What is expected: Print every one of the records verbatim, omitting nothing.

Given data:
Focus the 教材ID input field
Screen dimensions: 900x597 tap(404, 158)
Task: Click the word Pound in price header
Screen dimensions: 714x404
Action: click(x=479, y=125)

Completed exercise:
Focus the 教材ID input field
Screen dimensions: 900x597 tap(404, 158)
Task: Click the word Pound in price header
Screen dimensions: 714x404
Action: click(x=479, y=125)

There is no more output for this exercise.